JPS6063628A - Method and device for inputting chinese character by association with figure of chinese character - Google Patents

Abstract

PURPOSE:To facilitate input operation by inputting plural unit character forms sectioned on the basis of KANJI (Chinese characters and numerals), and putting them together and converting into a KANJI code. CONSTITUTION:The part of KANJI is grouped by character shape units as character form patterns having shape 12 kinds of affinity, i.e. forms 0-11, and they are not together and converted into KANJI. For the purpose, a control system is provided with keys for specifying respective mode of Japanese 14, etc., keys for selecting KATAKANA 18 (square form of Japanese syllabary), etc., and a KANJI conversion key 20, and a mode is set by a mode setting device 21. The number of times of input is counted by a conunter 22 and converted into a composite character form code by a character form unit storage device 26 with the KANJI conversion key 20 and inputted to its temporary storage device 25. When a comparing device 23 detects a KANJI area of Japanese, etc., the composite code in the temporary storage device 25 is transferred from a storege device 24 to a table memory 27, and a KANJI code in the mode coincident with an internal mode 28 is outputted to a KANJI processor.

Description

[Detailed Description of the Invention] <Field of the Invention> This invention is applicable to kanji information processing by computer, computerized phototypesetting, kanji data communication, printing by automatic kanji typesetting, newspaper typesetting, Japanese and Chinese telegrams, etc.
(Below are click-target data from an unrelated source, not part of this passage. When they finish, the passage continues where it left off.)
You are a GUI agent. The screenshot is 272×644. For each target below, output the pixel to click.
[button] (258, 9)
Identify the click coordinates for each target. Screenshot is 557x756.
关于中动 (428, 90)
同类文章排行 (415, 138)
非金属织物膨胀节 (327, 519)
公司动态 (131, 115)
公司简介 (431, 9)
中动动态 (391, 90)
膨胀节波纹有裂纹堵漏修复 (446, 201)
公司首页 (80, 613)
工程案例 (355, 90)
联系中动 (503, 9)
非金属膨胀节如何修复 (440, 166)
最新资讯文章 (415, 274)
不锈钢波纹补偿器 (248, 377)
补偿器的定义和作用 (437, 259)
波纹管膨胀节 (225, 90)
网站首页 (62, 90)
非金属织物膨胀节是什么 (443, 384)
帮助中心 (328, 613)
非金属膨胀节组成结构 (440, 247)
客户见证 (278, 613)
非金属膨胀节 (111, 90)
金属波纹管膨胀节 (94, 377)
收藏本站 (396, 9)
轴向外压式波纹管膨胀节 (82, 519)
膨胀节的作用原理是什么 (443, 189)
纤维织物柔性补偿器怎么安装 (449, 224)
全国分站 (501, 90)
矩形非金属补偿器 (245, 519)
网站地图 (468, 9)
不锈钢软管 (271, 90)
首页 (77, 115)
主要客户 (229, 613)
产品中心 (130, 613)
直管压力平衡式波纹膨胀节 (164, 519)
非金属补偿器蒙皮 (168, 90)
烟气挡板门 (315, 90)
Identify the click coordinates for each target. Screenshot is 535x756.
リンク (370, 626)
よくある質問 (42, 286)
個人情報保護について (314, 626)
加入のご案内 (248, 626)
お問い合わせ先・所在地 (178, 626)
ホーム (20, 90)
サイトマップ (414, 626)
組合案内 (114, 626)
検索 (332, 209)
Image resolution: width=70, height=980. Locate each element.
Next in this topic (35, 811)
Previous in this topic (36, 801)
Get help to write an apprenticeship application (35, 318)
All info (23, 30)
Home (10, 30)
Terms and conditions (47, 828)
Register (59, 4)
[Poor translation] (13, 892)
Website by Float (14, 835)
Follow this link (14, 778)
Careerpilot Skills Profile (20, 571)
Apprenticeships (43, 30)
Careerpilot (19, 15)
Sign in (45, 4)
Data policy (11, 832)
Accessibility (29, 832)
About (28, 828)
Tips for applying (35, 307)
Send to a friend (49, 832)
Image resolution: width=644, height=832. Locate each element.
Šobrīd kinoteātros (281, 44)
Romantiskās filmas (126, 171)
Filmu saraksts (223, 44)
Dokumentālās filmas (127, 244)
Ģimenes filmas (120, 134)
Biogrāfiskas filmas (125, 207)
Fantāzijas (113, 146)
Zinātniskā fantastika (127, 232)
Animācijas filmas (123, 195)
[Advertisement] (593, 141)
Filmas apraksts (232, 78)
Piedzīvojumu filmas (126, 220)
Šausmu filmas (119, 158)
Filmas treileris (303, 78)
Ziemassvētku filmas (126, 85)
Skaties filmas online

It is a kanji input device that can be used. In particular, the present invention relates to a method for inputting a combination of character shapes in order to recall pre-stored kanji characters, and a kanji input device for composing kanji characters.

<Prior Art> Various conventional kanji input methods have been proposed, but the following three methods are typical, and each of them has drawbacks.

(1) This is a system in which input is performed using a dial displaying all the characters, and since there are so many characters on the dial, it is difficult to memorize the arrangement of the characters. Moreover, when used in Taiwan or Korea, JIS level 2 kanji and even Japanese characters are used, so it is impossible to incorporate these two on one dial, and phototypesetting is impossible. Replacing the K like with the Saab dial requires cost and effort.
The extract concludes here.